No one ever wonders about the Lone Ranger's mask -- is that really going to keep anyone from recognizing him? We understand the mask to be functioning as the sign of "disguise" and we do not question its ability to truly hide an identity.
No one asks about the historical accuracy of a Texas Ranger being friends with an American Indian. One of the main reasons for the creation of the Texas Rangers was to kill Indians. The Comanches on the western edge of Texas were giving the Texans fits, and so the Rangers were sent out to deal with them.
The Lone Ranger is a historical fantasy, not history. A historical fantasy tries to rewrite the past to make it more consistent with the present. People re-imagine their past to reinforce their beliefs about themselves today. America wants to think of itself as racially tolerant, as completely comfortable in its multicultural self, so it imagines a Texas Ranger and an American Indian being great friends to help it forget the ugly facts of frontier history.
|Clayton Moore & Jay Silverheels|
Is it silly to ask for authenticity in depictions of Tonto? The character of Tonto never had any authenticity. Like many American Indians in American film and literature, he was the figment of white America's imagination.

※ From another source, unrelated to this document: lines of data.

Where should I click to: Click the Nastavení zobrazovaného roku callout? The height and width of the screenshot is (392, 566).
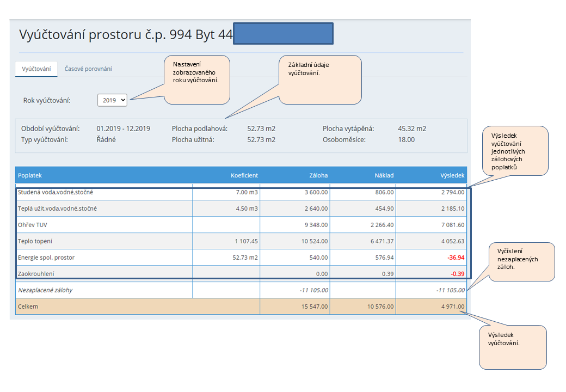coord(196,79)

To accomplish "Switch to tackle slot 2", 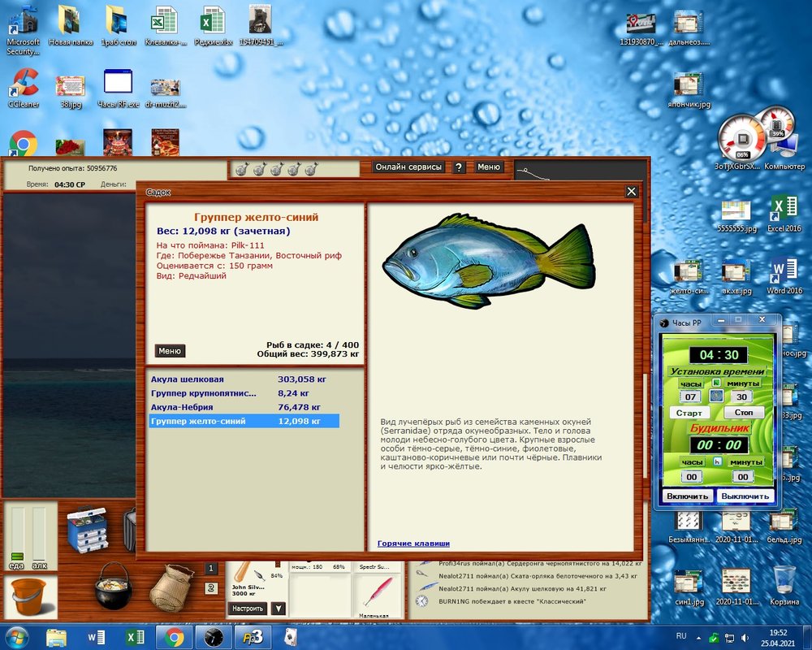I will pyautogui.click(x=211, y=587).
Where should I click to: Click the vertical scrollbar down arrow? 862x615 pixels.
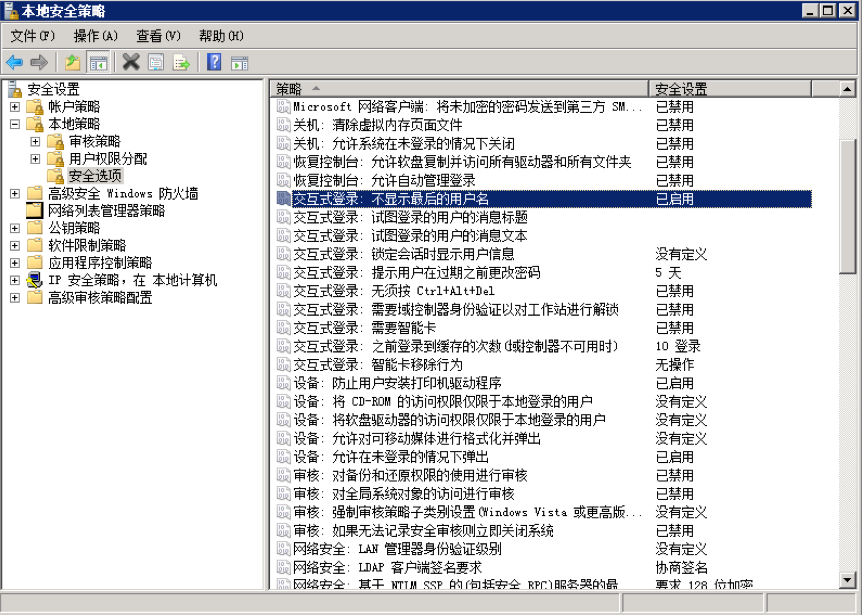coord(847,580)
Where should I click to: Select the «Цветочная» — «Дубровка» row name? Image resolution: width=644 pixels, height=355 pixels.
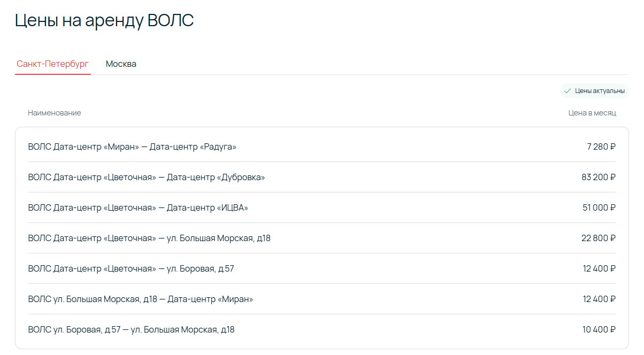tap(147, 177)
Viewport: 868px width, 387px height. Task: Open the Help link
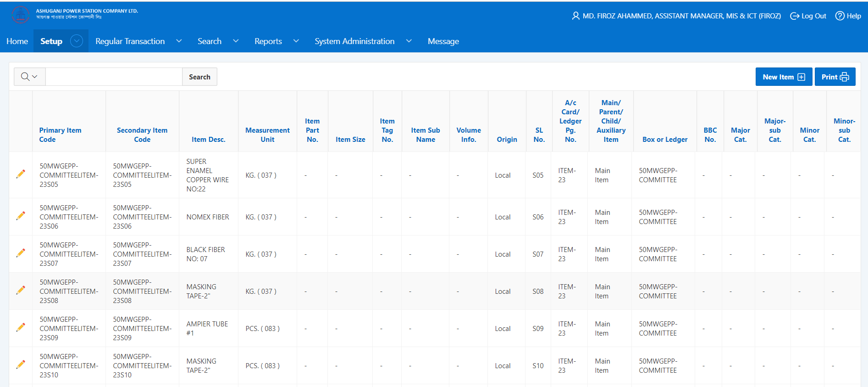848,16
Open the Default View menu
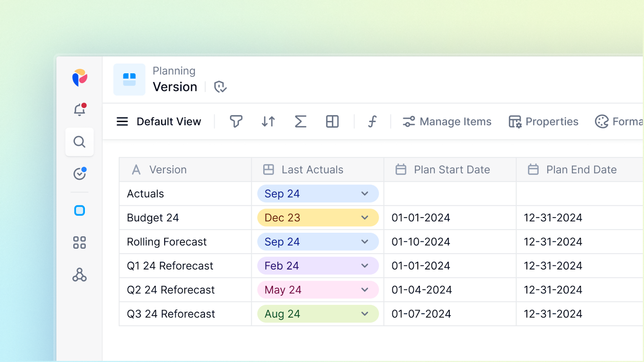This screenshot has width=644, height=362. click(159, 122)
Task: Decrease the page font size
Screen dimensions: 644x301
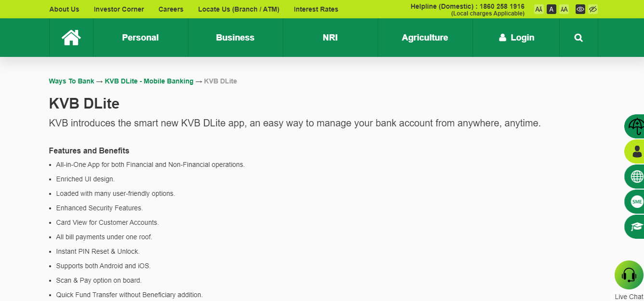Action: tap(539, 9)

I do not want dismiss the real-world implications of such stereotypical depictions. I wrote about this in "Symbolic Indians vs. Smiling Indians." But the whole Lone Ranger franchise is a kind of drag show, so perhaps no one should take it too seriously. Perhaps we should lean back and laugh at its latest version, even laughing at the parts it may be trying to get right. Or at least wait until the movie is released and see how it all plays out.